Of the 84% of companies that cited climate change as a sustainability issue, less than half actually integrated the risks and measures into their operations.
Making disclosures as part of the environmental, social and governance (ESG) requirements is the first step on the ESG maturing journey.
Integrating and turning sustainability commitments into action should be part of the core business strategy essential for trust building among investors.
These were the findings of a joint study undertaken by PwC Singapore and the Centre for Governance and Sustainability at the National University of Singapore Business School.
Mare than 650 companies in Asia-Pacific were part of the study on understanding ESG sustainability reporting requirements.

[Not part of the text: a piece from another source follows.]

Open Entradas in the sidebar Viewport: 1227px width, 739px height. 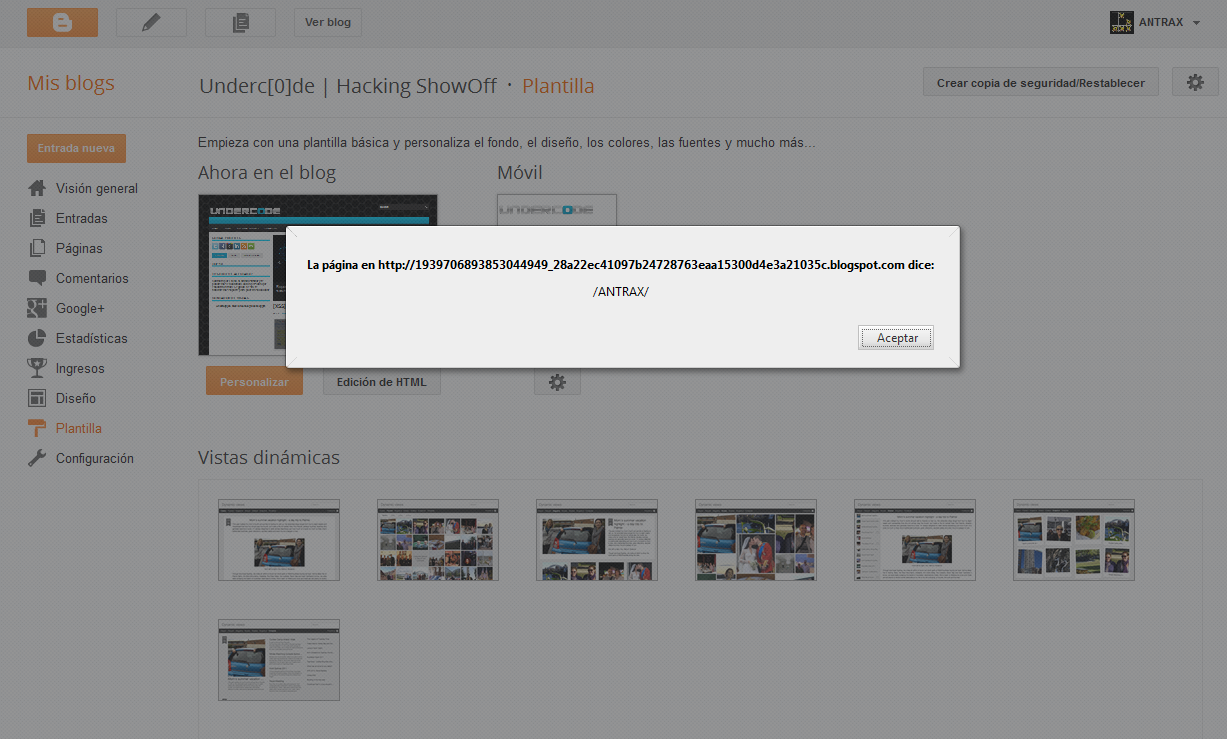(81, 218)
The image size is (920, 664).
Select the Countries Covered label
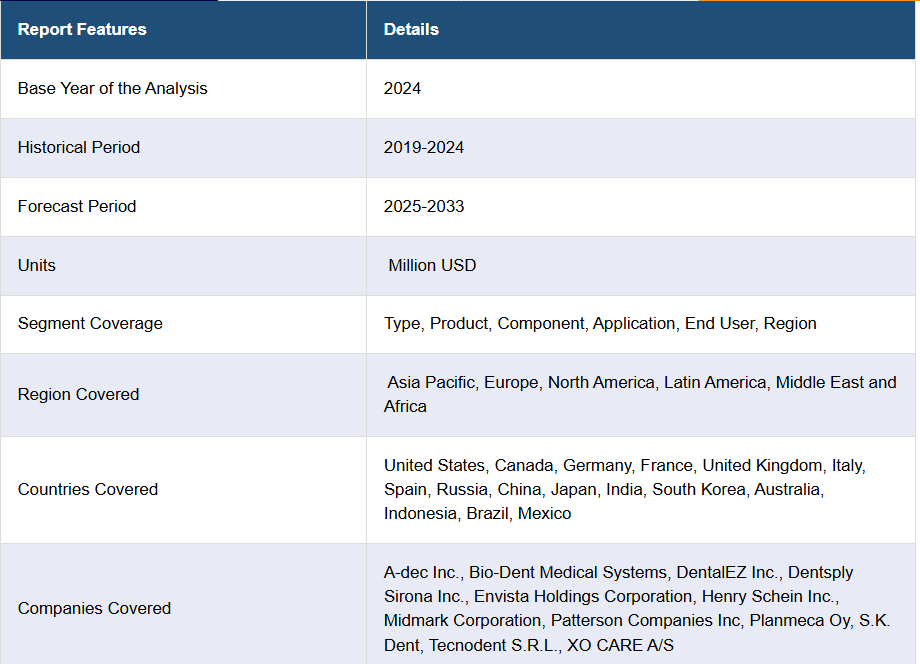87,489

Hopefully, with the new sustainability reporting regulations and requirements expected to be introduced in countries across Asia-Pacific, there will be more widespread understanding and implementation.
The report said 80% of companies disclosed their sustainability targets, 75% disclosed their ESG governance structure and 67% disclosed their board of directors’ responsibility for sustainability.
There is some way to go as only 24% of companies had disclosed ESG-related training for their board of directors and only 16% saw the linkage of ESG performance to their remuneration of their top executives.
While 81% of companies disclosed their stakeholder agreement channels, only 46% addressed stakeholder concerns and 37% obtained external assurance from independent parties for their ESG disclosures, said the report.